> _Your assignment_
Return each of the entries below word for word.

> _Data under study_

##############################

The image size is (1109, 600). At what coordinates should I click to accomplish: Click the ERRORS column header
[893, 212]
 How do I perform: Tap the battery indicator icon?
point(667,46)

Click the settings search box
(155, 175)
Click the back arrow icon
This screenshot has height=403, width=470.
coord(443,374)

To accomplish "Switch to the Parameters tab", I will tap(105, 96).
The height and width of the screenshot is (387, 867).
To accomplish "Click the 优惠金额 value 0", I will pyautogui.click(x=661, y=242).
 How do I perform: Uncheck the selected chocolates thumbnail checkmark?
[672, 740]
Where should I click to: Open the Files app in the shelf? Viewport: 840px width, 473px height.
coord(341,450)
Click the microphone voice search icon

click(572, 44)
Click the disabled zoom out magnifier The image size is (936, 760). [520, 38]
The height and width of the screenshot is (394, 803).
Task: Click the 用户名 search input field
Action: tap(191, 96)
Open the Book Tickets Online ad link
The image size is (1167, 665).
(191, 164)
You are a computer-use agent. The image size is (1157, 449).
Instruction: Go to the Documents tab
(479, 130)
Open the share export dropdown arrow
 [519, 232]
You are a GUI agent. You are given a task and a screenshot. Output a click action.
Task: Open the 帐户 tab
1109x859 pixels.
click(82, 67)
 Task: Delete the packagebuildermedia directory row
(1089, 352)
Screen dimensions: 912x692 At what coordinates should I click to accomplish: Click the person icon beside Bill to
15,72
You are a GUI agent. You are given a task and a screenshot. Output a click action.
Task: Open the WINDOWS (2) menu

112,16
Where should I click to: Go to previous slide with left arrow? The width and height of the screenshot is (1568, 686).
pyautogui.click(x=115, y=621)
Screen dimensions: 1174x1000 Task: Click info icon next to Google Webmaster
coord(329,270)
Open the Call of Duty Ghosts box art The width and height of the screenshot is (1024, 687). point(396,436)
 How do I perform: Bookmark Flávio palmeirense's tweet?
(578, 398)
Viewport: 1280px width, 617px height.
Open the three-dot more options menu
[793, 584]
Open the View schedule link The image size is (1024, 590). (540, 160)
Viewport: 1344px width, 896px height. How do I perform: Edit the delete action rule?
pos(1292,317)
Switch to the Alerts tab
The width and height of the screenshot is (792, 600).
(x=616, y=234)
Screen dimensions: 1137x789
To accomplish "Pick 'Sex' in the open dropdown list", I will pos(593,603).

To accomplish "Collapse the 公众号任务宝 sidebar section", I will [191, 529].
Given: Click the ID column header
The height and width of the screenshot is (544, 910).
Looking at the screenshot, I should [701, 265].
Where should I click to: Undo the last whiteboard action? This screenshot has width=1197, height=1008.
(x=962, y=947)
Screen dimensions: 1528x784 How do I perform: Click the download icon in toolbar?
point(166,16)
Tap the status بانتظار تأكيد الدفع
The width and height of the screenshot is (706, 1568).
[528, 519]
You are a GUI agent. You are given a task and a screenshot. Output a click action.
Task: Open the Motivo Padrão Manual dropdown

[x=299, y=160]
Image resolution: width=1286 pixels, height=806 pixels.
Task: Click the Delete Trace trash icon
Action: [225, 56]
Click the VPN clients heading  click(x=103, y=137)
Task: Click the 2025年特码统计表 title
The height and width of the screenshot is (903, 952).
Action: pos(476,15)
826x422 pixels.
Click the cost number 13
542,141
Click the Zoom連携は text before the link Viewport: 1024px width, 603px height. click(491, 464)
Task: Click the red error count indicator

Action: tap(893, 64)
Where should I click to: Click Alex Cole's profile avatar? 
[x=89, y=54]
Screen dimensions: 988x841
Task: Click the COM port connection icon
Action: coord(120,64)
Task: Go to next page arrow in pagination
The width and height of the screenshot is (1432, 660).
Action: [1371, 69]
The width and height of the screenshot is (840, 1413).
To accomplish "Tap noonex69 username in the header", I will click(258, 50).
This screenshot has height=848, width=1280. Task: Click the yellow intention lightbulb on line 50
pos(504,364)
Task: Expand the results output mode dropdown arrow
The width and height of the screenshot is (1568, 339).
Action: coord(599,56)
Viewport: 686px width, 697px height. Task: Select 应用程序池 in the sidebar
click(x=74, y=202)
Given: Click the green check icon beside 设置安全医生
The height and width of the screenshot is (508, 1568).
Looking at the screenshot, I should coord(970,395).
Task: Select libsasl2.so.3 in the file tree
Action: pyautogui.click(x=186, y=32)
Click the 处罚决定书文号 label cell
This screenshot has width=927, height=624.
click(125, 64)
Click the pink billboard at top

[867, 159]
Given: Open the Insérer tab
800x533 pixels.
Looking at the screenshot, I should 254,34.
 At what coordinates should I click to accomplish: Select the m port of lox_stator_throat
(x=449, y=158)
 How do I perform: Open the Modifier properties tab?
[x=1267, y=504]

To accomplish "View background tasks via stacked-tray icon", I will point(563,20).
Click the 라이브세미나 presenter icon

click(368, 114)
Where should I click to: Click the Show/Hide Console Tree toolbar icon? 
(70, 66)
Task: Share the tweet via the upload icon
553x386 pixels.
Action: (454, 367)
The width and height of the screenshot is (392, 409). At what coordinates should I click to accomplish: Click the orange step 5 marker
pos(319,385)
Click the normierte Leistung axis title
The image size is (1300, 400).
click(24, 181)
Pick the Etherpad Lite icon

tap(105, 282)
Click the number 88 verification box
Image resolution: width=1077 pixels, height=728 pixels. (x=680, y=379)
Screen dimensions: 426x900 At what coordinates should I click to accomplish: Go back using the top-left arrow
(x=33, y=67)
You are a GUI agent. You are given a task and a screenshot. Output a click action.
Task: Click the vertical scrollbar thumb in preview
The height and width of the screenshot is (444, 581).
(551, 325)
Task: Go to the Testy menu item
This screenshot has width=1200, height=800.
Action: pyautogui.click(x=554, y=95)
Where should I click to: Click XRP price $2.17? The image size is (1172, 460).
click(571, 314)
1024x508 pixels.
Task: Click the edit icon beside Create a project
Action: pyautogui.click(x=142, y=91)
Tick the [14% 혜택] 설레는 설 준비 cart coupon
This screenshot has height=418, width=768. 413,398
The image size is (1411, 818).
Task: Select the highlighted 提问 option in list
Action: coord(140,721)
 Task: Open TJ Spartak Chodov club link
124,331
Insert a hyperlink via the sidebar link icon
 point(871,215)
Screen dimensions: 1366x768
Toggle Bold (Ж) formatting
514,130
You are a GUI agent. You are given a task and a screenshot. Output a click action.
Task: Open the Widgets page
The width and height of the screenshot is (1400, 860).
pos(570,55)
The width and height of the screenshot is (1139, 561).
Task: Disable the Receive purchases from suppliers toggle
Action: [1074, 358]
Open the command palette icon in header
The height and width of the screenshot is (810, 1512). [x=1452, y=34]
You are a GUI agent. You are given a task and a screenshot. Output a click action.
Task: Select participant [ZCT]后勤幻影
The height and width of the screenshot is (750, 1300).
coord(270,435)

##############################

> _Task output_
The image size is (1109, 600). At what coordinates should I click to accomplish: Click the ERRORS column header
[893, 212]
 How do I perform: Tap the battery indicator icon?
point(667,46)

Click the settings search box
(155, 175)
Click the back arrow icon
This screenshot has height=403, width=470.
coord(443,374)

To accomplish "Switch to the Parameters tab", I will tap(105, 96).
The height and width of the screenshot is (387, 867).
To accomplish "Click the 优惠金额 value 0", I will pyautogui.click(x=661, y=242).
 How do I perform: Uncheck the selected chocolates thumbnail checkmark?
[672, 740]
Where should I click to: Open the Files app in the shelf? Viewport: 840px width, 473px height.
coord(341,450)
Click the microphone voice search icon

click(572, 44)
Click the disabled zoom out magnifier The image size is (936, 760). [520, 38]
The height and width of the screenshot is (394, 803).
Task: Click the 用户名 search input field
Action: tap(191, 96)
Open the Book Tickets Online ad link
The image size is (1167, 665).
(191, 164)
You are a computer-use agent. The image size is (1157, 449).
Instruction: Go to the Documents tab
(479, 130)
Open the share export dropdown arrow
 [519, 232]
You are a GUI agent. You are given a task and a screenshot. Output a click action.
Task: Open the 帐户 tab
1109x859 pixels.
click(82, 67)
 Task: Delete the packagebuildermedia directory row
(1089, 352)
Screen dimensions: 912x692 At what coordinates should I click to accomplish: Click the person icon beside Bill to
15,72
You are a GUI agent. You are given a task and a screenshot. Output a click action.
Task: Open the WINDOWS (2) menu

112,16
Where should I click to: Go to previous slide with left arrow? The width and height of the screenshot is (1568, 686).
pyautogui.click(x=115, y=621)
Screen dimensions: 1174x1000 Task: Click info icon next to Google Webmaster
coord(329,270)
Open the Call of Duty Ghosts box art The width and height of the screenshot is (1024, 687). point(396,436)
 How do I perform: Bookmark Flávio palmeirense's tweet?
(578, 398)
Viewport: 1280px width, 617px height.
Open the three-dot more options menu
[793, 584]
Open the View schedule link The image size is (1024, 590). (540, 160)
Viewport: 1344px width, 896px height. How do I perform: Edit the delete action rule?
pos(1292,317)
Switch to the Alerts tab
The width and height of the screenshot is (792, 600).
(x=616, y=234)
Screen dimensions: 1137x789
To accomplish "Pick 'Sex' in the open dropdown list", I will pos(593,603).

To accomplish "Collapse the 公众号任务宝 sidebar section", I will [191, 529].
Given: Click the ID column header
The height and width of the screenshot is (544, 910).
Looking at the screenshot, I should [701, 265].
Where should I click to: Undo the last whiteboard action? This screenshot has width=1197, height=1008.
(x=962, y=947)
Screen dimensions: 1528x784 How do I perform: Click the download icon in toolbar?
point(166,16)
Tap the status بانتظار تأكيد الدفع
The width and height of the screenshot is (706, 1568).
[528, 519]
You are a GUI agent. You are given a task and a screenshot. Output a click action.
Task: Open the Motivo Padrão Manual dropdown

[x=299, y=160]
Image resolution: width=1286 pixels, height=806 pixels.
Task: Click the Delete Trace trash icon
Action: [225, 56]
Click the VPN clients heading  click(x=103, y=137)
Task: Click the 2025年特码统计表 title
The height and width of the screenshot is (903, 952).
Action: pos(476,15)
826x422 pixels.
Click the cost number 13
542,141
Click the Zoom連携は text before the link Viewport: 1024px width, 603px height. click(491, 464)
Task: Click the red error count indicator

Action: tap(893, 64)
Where should I click to: Click Alex Cole's profile avatar? 
[x=89, y=54]
Screen dimensions: 988x841
Task: Click the COM port connection icon
Action: coord(120,64)
Task: Go to next page arrow in pagination
The width and height of the screenshot is (1432, 660).
Action: [1371, 69]
The width and height of the screenshot is (840, 1413).
To accomplish "Tap noonex69 username in the header", I will click(258, 50).
This screenshot has height=848, width=1280. Task: Click the yellow intention lightbulb on line 50
pos(504,364)
Task: Expand the results output mode dropdown arrow
The width and height of the screenshot is (1568, 339).
Action: coord(599,56)
Viewport: 686px width, 697px height. Task: Select 应用程序池 in the sidebar
click(x=74, y=202)
Given: Click the green check icon beside 设置安全医生
The height and width of the screenshot is (508, 1568).
Looking at the screenshot, I should coord(970,395).
Task: Select libsasl2.so.3 in the file tree
Action: pyautogui.click(x=186, y=32)
Click the 处罚决定书文号 label cell
This screenshot has width=927, height=624.
click(125, 64)
Click the pink billboard at top

[867, 159]
Given: Open the Insérer tab
800x533 pixels.
Looking at the screenshot, I should 254,34.
 At what coordinates should I click to accomplish: Select the m port of lox_stator_throat
(x=449, y=158)
 How do I perform: Open the Modifier properties tab?
[x=1267, y=504]

To accomplish "View background tasks via stacked-tray icon", I will point(563,20).
Click the 라이브세미나 presenter icon

click(368, 114)
Where should I click to: Click the Show/Hide Console Tree toolbar icon? 
(70, 66)
Task: Share the tweet via the upload icon
553x386 pixels.
Action: (454, 367)
The width and height of the screenshot is (392, 409). At what coordinates should I click to accomplish: Click the orange step 5 marker
pos(319,385)
Click the normierte Leistung axis title
The image size is (1300, 400).
click(24, 181)
Pick the Etherpad Lite icon

tap(105, 282)
Click the number 88 verification box
Image resolution: width=1077 pixels, height=728 pixels. (x=680, y=379)
Screen dimensions: 426x900 At what coordinates should I click to accomplish: Go back using the top-left arrow
(x=33, y=67)
You are a GUI agent. You are given a task and a screenshot. Output a click action.
Task: Click the vertical scrollbar thumb in preview
The height and width of the screenshot is (444, 581).
(551, 325)
Task: Go to the Testy menu item
This screenshot has width=1200, height=800.
Action: pyautogui.click(x=554, y=95)
Where should I click to: Click XRP price $2.17? The image size is (1172, 460).
click(571, 314)
1024x508 pixels.
Task: Click the edit icon beside Create a project
Action: pyautogui.click(x=142, y=91)
Tick the [14% 혜택] 설레는 설 준비 cart coupon
This screenshot has height=418, width=768. 413,398
The image size is (1411, 818).
Task: Select the highlighted 提问 option in list
Action: coord(140,721)
 Task: Open TJ Spartak Chodov club link
124,331
Insert a hyperlink via the sidebar link icon
 point(871,215)
Screen dimensions: 1366x768
Toggle Bold (Ж) formatting
514,130
You are a GUI agent. You are given a task and a screenshot. Output a click action.
Task: Open the Widgets page
The width and height of the screenshot is (1400, 860).
pos(570,55)
The width and height of the screenshot is (1139, 561).
Task: Disable the Receive purchases from suppliers toggle
Action: [1074, 358]
Open the command palette icon in header
The height and width of the screenshot is (810, 1512). [x=1452, y=34]
You are a GUI agent. You are given a task and a screenshot. Output a click action.
Task: Select participant [ZCT]后勤幻影
The height and width of the screenshot is (750, 1300).
coord(270,435)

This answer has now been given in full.